Problem details:
Filter the listing down to the lines containing the word "computer".

________________________

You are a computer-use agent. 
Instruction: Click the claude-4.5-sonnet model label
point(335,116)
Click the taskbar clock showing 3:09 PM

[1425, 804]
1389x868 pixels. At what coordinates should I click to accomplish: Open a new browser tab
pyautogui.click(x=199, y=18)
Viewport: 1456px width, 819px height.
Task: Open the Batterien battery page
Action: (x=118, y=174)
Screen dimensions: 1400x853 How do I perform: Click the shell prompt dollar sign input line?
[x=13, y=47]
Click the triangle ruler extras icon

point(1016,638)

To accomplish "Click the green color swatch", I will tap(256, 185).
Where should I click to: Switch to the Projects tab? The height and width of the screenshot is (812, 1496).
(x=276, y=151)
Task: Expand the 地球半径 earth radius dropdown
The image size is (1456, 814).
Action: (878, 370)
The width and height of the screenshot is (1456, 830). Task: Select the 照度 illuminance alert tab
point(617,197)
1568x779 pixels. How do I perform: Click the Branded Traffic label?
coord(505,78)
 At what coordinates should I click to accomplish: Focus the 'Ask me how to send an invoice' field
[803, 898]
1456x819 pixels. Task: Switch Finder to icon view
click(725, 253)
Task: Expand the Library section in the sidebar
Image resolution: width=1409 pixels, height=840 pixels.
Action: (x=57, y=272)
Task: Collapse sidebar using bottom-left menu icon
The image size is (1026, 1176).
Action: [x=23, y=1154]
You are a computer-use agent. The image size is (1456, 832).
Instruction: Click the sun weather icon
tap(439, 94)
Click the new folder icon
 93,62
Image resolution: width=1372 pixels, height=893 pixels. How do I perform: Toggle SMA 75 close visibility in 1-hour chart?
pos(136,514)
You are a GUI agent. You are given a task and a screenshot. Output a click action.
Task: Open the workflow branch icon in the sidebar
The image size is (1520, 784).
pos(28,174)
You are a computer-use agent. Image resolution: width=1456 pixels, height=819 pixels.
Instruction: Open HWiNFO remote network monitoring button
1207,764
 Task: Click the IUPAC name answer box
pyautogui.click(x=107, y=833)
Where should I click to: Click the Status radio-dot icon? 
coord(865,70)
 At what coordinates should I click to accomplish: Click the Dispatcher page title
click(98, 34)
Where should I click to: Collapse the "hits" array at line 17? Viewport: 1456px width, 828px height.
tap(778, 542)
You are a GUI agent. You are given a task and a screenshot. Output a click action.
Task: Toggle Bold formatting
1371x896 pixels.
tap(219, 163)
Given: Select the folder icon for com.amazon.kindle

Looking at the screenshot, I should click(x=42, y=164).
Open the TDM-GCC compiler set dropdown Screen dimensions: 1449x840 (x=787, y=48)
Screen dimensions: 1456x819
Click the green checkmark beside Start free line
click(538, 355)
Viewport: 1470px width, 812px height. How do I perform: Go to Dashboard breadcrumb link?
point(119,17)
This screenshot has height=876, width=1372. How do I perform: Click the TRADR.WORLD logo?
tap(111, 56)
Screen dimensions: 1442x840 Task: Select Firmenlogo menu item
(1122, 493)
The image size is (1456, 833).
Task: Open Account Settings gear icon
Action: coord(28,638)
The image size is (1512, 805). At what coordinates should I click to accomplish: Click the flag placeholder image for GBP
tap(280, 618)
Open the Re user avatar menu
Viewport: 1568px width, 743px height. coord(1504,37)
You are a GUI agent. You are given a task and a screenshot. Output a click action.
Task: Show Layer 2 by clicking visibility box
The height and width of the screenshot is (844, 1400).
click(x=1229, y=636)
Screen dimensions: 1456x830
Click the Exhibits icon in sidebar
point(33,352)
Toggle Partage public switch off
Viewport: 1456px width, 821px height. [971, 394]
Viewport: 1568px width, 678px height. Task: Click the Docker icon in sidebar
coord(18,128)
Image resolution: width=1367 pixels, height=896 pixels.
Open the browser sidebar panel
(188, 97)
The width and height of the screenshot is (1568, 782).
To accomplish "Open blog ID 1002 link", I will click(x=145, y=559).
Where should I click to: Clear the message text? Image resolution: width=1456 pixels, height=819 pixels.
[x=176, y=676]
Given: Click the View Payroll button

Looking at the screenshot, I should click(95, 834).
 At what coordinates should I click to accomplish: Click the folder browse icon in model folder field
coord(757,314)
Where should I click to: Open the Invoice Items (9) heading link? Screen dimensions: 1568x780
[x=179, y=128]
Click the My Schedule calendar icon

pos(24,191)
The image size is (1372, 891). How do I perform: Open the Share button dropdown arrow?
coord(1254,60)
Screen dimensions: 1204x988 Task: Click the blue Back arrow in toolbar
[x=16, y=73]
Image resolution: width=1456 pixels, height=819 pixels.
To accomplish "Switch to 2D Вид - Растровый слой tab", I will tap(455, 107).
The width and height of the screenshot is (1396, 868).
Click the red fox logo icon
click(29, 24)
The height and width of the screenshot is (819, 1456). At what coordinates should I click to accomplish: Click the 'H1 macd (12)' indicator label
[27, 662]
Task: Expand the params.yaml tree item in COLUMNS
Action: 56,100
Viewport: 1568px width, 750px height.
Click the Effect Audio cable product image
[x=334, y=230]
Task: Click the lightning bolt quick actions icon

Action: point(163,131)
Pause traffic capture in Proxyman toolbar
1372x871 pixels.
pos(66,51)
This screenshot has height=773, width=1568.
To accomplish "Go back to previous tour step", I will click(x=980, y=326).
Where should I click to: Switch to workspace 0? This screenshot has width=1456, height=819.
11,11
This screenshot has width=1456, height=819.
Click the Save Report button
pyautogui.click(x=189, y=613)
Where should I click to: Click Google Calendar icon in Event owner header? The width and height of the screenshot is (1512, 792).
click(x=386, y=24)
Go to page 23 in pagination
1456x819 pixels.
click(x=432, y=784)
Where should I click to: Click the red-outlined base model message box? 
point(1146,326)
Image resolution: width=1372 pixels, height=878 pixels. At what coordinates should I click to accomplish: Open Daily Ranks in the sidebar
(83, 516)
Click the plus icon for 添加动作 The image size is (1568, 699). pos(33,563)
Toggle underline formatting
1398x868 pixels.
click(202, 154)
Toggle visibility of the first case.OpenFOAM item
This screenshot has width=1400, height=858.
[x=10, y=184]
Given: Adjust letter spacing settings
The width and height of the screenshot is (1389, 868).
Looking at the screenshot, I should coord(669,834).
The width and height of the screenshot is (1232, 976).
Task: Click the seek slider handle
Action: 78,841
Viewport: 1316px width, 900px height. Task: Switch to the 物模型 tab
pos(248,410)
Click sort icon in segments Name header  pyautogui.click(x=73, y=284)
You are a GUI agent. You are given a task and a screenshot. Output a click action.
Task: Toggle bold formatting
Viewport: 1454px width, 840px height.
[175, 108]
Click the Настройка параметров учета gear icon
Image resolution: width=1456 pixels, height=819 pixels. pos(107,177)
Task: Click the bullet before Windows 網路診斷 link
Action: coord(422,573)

________________________

Output for this task:
You are a computer-use agent. 
You are a computer-use agent. The image size is (1456, 832).
You are a computer-use agent. Image resolution: width=1456 pixels, height=819 pixels.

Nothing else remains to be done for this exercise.